Risk Factor-Based Cognitive- Behavioural Therapy for Acute and Subacute Back Pain

Monika I. Hasenbring, Bernhard W. Klasen, and Adina C. Rusu

Introduction

There is substantial evidence that treatment of patients with chronic back pain reveals limited success. Although several multimodal approaches including pharmacological, physiotherapeuti- cal, and psychological features lead to statistical significant reduction of pain, pain-related disability, and work absenteeism, effect sizes are only small to moderate. Effects concerning clinical significance are rather marginal (Van der Windt et al. 2008). A number of systematic reviews concluded that offering patients multimodal treatment only when pain and disability had evolved into a chronic state and offering treatment in the same manner to each patient represent two of the central problems in treatment allocation (Morley et al. 1999; van Tulder et al. 2001; Hoffmann et al. 2007; Henschke et al. 2010). Turner and colleagues (1996) recommended the implementation of early educational and cognitive-behavioural interventions in the phase of subacute pain, when patients are still in primary care as well as more interventions targeted to the individual needs of the patients. Treating low back pain (LBP) patients not as a homogeneous group and identifying specifiable subgroups due to clinical, psychological, neurophysiological, and perhaps genetic risk variables represents an important topic for research (Turk 2005; Brennan et al. 2006; see Chapter 26). In line with this, Haldorsen (2003) pointed out that there is a challenge to find ‘the right treatment to the right patient at the right time’.

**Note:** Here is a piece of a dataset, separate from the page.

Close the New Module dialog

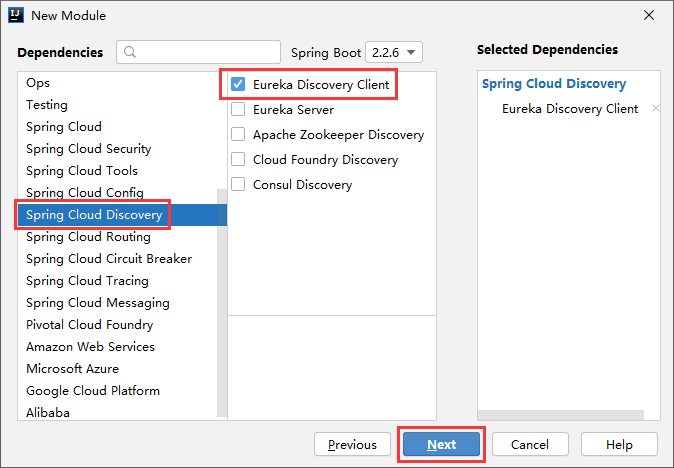point(648,15)
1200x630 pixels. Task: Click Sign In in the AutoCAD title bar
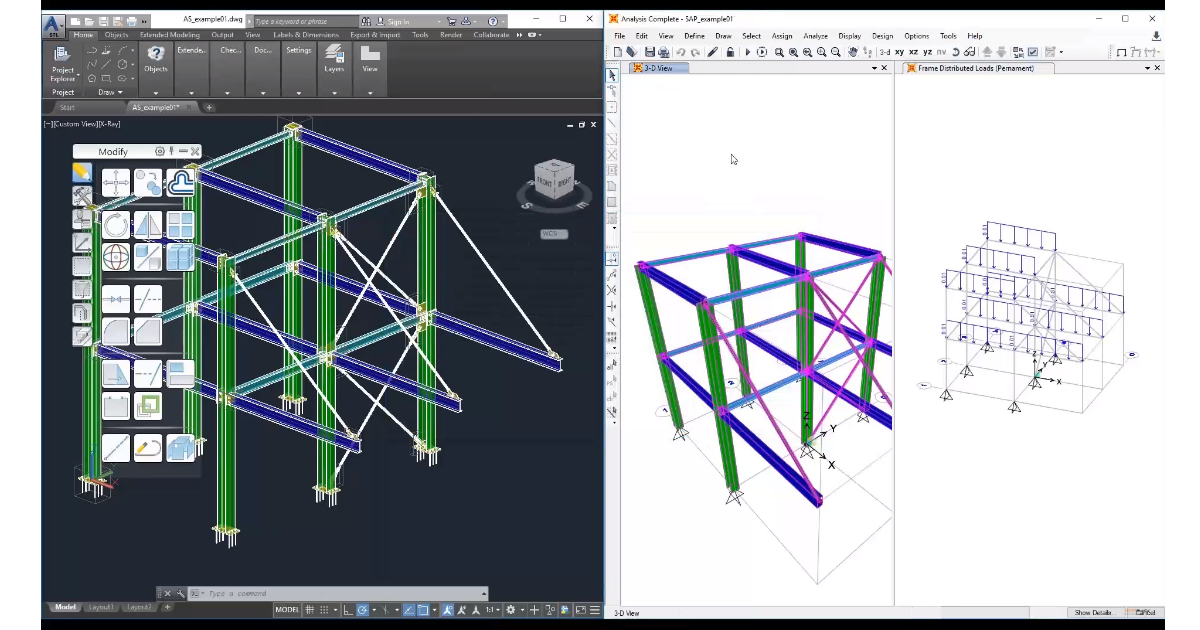[398, 21]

In this chapter, we will present some basic considerations concerning: (1) the choice of an ‘optimal’ time point, starting with more comprehensive, multimodal treatment approaches at a cost-effective level; (2) potential criteria defining features of patients with back pain that may describe appropriate patients; and (3) finding the right treatment for a specific patient. A qualitative review of empirical evidence improving efficacy and effectiveness of current attempts in early, risk factor-based psychosocial interventions in the treatment of subacute back pain will follow. In the third section of this chapter, we will provide an illustrative description of current treatment options. Finally, we will try to draw some conclusions towards the need for future research and clinical practice.